◆ 本文
* * * *

似て非なる抗凝固薬 直接トロンビン阻害剤の特徴

サイトへ公開: 2021年08月31日 (火)

済生会熊本病院 心臓血管センター 不整脈先端治療部門 最高技術顧問 奥村 謙 先生
岩手県立中部病院 診療部 臨床検査科⾧ 家子 正裕 先生

2021年2月2日、プラザキサ・プリズバインドWeb講演会「似て非なる抗凝固薬 直接トロンビン阻害剤の特徴-不整脈・血栓止血の専門の立場からー」が実施されました。本講演では不整脈と血栓止血それぞれをご専門とされる先生方から心房細動(AF)アブレーション施行時の抗凝固療法についてご紹介いただきました。

* * * *

保存データ:
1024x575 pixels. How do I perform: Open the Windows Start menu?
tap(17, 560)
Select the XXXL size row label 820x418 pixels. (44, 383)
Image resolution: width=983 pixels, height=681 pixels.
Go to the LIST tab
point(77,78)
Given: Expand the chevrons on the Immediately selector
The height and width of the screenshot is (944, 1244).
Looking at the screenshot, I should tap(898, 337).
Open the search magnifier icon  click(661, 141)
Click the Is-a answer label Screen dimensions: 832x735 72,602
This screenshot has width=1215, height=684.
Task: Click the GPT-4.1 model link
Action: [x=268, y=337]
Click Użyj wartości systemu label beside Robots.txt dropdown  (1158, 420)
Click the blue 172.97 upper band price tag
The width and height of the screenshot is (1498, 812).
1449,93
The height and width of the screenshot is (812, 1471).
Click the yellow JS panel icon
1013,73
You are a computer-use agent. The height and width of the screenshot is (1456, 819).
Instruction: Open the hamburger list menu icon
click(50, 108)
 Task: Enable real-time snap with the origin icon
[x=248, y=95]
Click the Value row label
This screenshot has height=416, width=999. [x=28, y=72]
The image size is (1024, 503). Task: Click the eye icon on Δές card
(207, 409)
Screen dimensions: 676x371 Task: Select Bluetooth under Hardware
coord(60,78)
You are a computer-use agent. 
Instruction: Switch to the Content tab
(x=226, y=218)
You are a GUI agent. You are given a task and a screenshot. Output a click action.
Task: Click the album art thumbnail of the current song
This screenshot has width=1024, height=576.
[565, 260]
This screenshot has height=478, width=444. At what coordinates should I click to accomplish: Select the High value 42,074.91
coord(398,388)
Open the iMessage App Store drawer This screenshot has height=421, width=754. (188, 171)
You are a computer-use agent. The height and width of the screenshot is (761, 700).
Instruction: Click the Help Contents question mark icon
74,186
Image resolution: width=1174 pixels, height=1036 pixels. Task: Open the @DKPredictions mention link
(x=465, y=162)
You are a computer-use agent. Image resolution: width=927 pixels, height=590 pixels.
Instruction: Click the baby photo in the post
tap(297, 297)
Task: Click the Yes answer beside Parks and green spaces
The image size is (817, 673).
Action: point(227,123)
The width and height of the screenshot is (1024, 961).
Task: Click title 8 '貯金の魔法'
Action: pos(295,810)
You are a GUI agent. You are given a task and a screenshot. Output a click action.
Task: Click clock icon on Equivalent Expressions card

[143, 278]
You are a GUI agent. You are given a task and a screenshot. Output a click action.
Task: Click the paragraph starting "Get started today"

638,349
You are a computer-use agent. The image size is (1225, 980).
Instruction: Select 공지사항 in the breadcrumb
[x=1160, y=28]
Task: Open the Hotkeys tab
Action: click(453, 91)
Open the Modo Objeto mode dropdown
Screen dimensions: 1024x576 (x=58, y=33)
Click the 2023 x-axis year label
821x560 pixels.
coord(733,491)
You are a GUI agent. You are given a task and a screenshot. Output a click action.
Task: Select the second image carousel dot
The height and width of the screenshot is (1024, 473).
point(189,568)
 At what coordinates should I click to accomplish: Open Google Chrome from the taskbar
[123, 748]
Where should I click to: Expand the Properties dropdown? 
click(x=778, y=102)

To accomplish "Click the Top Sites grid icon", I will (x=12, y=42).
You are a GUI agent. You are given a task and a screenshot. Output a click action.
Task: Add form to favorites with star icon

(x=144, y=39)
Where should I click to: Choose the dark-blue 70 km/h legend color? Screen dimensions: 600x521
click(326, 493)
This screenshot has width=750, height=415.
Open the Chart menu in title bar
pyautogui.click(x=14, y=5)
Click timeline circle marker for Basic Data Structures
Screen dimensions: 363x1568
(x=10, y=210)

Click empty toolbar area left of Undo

* * * *

◆ 取り組む課題
a: 本文によると、Web講演会が実施されたのは何年何月何日ですか。
b: 本文のうち、「2021年2月2日、プラザキ」で始まり「ついてご紹介いただきました。」で終わる部分を、一字一句違えずに書き写しなさい。

◆ 解答一覧
a: 2021年2月2日です。

b:
2021年2月2日、プラザキサ・プリズバインドWeb講演会「似て非なる抗凝固薬 直接トロンビン阻害剤の特徴-不整脈・血栓止血の専門の立場からー」が実施されました。本講演では不整脈と血栓止血それぞれをご専門とされる先生方から心房細動(AF)アブレーション施行時の抗凝固療法についてご紹介いただきました。